*Consigne écrite*.
Dans le texte sur les grèves des cheminots, recopiez la partie qui s'ouvre sur les mots contenant « 14L’examen des archives » et se ferme sur « par leurs démarches. », en substituant « rapports de travail » à « relations professionnelles ».

14L’examen des archives montre que malgré l’absence de cadre réglementaire autorisant ou facilitant la vie des organisations syndicales, les travailleurs parviennent à se mobiliser pour faire valoir leurs revendications. L’absence de cadre de régulation des relations professionnelles explique, dans une certaine mesure, le ton radical et parfois la violence prise par leurs démarches.

15La première grande grève connue intervient du 13 au 15 avril 1919 chez les cheminots de la ligne reliant Dakar à Saint-Louis, qui appartiennent alors à la plus grosse entreprise de l’Afrique occidentale, le Chemin de fer du Dakar-Niger, seule exploitation ferroviaire privée d’AOF. Déclenchée par l’ensemble des cheminots de la ligne concernée, cette grève réunit dans un seul élan de mobilisation le personnel africain et européen pour exiger l’indexation des salaires rongés par l’inflation et les conséquences de l’après Première Guerre mondiale dans la colonie du Sénégal. La paralysie de la ligne à un moment crucial de la traite des arachides décide les milieux économiques à faire pression sur l’administration et sur la Compagnie des chemins de fer pour trouver une solution négociée, accordant une hausse des salaires de plus de 30 %. Suite à ce succès, la radicalité continue à marquer le mouvement des cheminots, qui par d’autres grèves, menées du 1er au 8 juin 1920, puis du 24 au 27 janvier 1925, obtient ensuite une autre augmentation salariale, bénéficiant autant aux travailleurs africains qu’européens [14]. À l’occasion de ces conflits, le vide juridique en matière de législation du travail se révèle manifeste, et se traduit par la grande difficulté pour les autorités à rencontrer des délégations représentatives des cheminots, le choix de ces derniers d’éviter de faciliter la répression de la grève par l’arrestation ou le licenciement des leaders accentuant encore le problème. Il faut ainsi attendre la grève de janvier 1925 pour trouver mention dans les archives du fait que les différentes actions menées par les cheminots sont conduites par des comités de grève désignés au cours d’assemblées générales qui laissent transparaître des formes organisées dictées par les circonstances et le spontanéisme [15].

*Extrait de données*.
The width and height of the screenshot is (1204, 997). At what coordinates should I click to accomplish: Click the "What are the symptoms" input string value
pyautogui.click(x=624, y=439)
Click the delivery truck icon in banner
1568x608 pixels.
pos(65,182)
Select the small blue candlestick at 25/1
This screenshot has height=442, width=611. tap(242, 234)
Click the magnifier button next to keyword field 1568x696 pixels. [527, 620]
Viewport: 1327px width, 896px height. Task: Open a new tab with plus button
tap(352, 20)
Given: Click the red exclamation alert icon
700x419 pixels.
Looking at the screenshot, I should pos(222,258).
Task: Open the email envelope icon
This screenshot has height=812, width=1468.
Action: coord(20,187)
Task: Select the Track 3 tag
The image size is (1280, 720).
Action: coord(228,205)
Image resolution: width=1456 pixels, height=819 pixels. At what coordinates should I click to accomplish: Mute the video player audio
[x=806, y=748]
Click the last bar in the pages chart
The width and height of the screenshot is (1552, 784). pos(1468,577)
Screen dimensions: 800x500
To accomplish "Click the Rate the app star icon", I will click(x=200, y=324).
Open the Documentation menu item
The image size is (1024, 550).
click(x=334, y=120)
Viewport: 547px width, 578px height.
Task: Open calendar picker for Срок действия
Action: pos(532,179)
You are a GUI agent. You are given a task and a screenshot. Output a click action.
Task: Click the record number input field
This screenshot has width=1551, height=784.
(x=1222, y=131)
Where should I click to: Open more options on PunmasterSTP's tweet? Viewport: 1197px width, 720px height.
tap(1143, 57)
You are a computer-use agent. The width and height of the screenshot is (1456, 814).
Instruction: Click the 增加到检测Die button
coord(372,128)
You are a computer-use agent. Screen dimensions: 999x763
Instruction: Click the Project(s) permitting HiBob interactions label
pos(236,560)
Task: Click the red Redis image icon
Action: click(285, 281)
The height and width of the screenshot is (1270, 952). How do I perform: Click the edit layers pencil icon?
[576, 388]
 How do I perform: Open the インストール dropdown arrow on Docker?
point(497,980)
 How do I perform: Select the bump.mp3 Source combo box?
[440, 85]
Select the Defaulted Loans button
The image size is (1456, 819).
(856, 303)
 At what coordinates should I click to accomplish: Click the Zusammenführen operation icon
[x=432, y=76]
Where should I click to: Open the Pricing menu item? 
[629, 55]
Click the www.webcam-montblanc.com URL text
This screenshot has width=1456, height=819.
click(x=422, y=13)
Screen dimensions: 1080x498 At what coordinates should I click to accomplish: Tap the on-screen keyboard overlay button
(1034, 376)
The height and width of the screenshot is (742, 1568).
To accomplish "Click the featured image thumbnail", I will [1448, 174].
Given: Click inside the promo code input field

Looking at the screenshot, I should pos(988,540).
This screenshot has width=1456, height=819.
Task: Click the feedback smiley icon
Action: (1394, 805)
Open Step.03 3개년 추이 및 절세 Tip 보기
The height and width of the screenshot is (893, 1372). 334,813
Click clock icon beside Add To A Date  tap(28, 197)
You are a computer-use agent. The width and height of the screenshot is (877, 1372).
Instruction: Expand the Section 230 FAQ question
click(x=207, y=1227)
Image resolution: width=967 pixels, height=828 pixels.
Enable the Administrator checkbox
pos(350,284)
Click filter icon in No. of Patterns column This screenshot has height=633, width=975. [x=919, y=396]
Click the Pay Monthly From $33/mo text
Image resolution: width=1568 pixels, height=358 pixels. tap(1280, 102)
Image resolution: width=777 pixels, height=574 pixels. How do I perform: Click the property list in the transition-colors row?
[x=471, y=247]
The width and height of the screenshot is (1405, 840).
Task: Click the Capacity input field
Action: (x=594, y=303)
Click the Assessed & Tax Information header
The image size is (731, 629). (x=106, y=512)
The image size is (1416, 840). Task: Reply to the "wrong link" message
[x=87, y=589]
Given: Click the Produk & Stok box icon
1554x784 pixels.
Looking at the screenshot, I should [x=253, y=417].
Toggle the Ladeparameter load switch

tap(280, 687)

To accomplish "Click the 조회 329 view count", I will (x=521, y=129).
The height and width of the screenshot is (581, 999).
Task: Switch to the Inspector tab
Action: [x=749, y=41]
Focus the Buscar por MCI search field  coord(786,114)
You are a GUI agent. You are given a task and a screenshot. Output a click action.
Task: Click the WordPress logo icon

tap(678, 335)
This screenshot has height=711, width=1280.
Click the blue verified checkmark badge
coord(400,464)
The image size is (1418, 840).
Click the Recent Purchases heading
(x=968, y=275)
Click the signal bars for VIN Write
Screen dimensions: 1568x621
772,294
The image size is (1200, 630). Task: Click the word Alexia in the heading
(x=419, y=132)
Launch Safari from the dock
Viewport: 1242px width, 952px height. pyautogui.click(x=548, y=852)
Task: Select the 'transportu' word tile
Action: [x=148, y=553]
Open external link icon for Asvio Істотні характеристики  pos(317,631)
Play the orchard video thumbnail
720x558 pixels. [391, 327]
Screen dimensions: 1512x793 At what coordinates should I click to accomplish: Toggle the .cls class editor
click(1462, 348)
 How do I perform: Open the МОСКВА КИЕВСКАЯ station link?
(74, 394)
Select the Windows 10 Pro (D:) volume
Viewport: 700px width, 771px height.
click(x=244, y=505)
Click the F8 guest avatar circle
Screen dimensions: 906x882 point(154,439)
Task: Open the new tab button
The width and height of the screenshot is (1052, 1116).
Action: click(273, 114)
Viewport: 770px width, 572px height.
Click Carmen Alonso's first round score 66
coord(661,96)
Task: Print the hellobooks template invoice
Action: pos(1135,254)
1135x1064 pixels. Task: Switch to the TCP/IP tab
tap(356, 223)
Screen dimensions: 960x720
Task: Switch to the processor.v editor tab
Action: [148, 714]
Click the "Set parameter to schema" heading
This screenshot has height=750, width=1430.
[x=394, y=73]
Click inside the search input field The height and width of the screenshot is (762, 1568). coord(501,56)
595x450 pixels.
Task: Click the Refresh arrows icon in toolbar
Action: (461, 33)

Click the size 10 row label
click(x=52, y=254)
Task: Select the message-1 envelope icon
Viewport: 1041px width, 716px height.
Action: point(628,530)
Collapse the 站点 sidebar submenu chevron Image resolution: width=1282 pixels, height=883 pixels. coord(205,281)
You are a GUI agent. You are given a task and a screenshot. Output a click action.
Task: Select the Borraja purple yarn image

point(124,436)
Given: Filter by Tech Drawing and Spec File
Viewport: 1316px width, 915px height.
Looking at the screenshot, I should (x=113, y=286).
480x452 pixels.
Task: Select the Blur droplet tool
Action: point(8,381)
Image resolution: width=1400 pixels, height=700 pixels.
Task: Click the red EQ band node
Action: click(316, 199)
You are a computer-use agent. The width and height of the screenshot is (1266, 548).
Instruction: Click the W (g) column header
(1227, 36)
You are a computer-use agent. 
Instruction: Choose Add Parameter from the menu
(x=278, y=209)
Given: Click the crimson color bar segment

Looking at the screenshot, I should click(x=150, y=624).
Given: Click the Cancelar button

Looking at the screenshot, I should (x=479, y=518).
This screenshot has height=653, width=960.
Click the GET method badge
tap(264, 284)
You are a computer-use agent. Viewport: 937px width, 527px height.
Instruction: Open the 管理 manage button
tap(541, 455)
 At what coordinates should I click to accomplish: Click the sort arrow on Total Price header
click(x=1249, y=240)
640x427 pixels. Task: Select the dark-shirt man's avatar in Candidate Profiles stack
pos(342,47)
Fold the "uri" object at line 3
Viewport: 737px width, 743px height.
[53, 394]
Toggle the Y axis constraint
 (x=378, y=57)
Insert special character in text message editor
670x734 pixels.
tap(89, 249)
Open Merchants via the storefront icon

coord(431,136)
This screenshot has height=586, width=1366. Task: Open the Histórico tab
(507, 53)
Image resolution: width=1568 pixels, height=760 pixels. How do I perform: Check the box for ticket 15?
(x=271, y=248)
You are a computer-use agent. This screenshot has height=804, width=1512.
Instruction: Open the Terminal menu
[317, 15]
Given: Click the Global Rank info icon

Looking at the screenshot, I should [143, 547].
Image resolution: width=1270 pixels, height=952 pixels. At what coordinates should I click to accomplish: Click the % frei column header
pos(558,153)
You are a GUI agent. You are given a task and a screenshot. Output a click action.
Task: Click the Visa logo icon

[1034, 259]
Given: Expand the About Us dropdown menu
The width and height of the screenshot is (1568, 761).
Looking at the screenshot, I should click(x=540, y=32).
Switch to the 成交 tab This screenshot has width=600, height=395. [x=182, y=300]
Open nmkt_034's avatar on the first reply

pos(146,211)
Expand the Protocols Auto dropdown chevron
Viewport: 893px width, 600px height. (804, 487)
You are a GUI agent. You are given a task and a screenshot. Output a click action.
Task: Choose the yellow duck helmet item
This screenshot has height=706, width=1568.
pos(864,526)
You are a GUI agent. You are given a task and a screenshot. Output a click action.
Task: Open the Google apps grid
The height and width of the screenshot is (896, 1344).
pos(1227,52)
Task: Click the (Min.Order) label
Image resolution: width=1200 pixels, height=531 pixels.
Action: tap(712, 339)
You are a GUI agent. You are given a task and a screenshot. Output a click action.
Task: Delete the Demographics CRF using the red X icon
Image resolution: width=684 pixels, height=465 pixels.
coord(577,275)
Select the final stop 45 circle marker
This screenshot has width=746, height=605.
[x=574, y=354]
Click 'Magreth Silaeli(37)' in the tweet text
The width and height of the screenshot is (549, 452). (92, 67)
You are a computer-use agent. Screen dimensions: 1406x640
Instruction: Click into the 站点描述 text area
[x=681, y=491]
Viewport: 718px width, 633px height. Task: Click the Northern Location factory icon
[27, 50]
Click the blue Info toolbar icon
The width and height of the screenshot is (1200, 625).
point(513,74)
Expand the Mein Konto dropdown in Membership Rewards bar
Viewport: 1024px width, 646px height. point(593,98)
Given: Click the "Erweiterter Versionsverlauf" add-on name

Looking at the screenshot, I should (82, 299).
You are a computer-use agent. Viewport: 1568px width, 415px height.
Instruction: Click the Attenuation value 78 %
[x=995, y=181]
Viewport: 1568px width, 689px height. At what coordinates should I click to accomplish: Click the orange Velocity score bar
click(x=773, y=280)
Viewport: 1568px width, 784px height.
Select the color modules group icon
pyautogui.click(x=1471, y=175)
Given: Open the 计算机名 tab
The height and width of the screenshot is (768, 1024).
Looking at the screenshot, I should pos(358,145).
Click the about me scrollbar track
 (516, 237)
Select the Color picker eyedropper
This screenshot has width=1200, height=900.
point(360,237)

*Corrigé*.
14L’examen des archives montre que malgré l’absence de cadre réglementaire autorisant ou facilitant la vie des organisations syndicales, les travailleurs parviennent à se mobiliser pour faire valoir leurs revendications. L’absence de cadre de régulation des rapports de travail explique, dans une certaine mesure, le ton radical et parfois la violence prise par leurs démarches.